The EU, which maintains limited trade ties with Cuba, has not yet commented on the new sanctions, but diplomats suggest Brussels may monitor the situation closely to avoid unintended consequences for European businesses.
For Cubans, the immediate future hinges on two factors: whether remittance channels remain stable and how the government responds to the sanctions. If the U.S. escalates enforcement—such as by targeting specific banks or financial institutions—the economic strain on Cubans could worsen. Conversely, if the government finds alternative funding sources or negotiates exemptions, the impact may be mitigated.
One certainty is that the information blackout will persist. As long as state media suppresses details and independent reporting remains constrained, Cubans will rely on word-of-mouth and digital whispers to understand how the sanctions are reshaping their daily lives. For now, the wait for clarity—and for any potential breakthrough—continues.

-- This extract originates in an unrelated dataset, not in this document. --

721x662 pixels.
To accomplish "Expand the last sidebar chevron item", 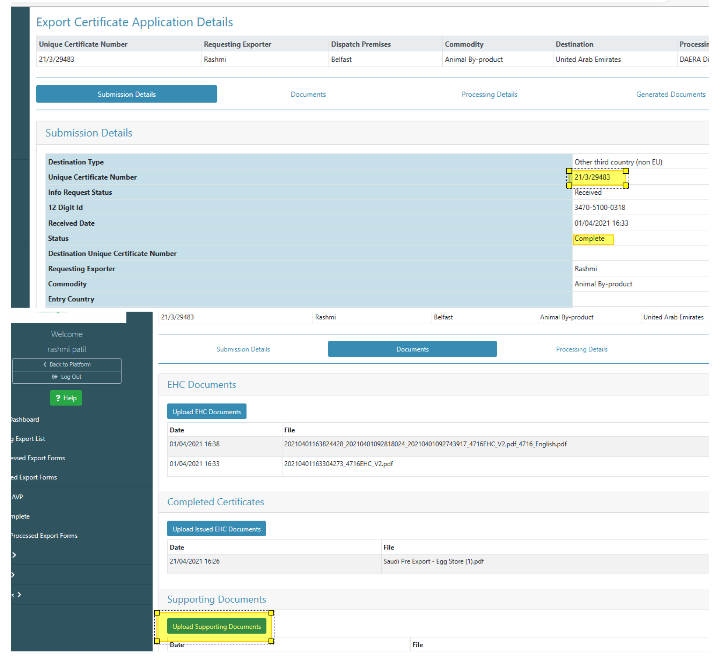I will point(14,594).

Why This Matters Beyond Cuba’s Borders
The U.S. sanctions expansion is not just about Cuba. It signals a broader shift in Washington’s approach to Latin American policy under Trump’s second term, which has prioritized a hardline stance on Venezuela, Nicaragua, and now Cuba. The move aligns with a regional strategy to counter what the administration frames as authoritarian influence
in the hemisphere.
For the EU and other Western allies, the sanctions raise questions about extraterritorial enforcement and the risk of collateral damage to civilian economies. The case of Cuba—where the military controls key sectors—highlights the dilemma: sanctions may weaken repressive regimes but often leave their populations bearing the brunt.
As the policy takes deeper root, the world will watch whether the U.S. can achieve its stated goals without deepening Cuba’s economic crisis—or whether, as critics argue, the measures will only push the island further into isolation, with Cubans paying the price.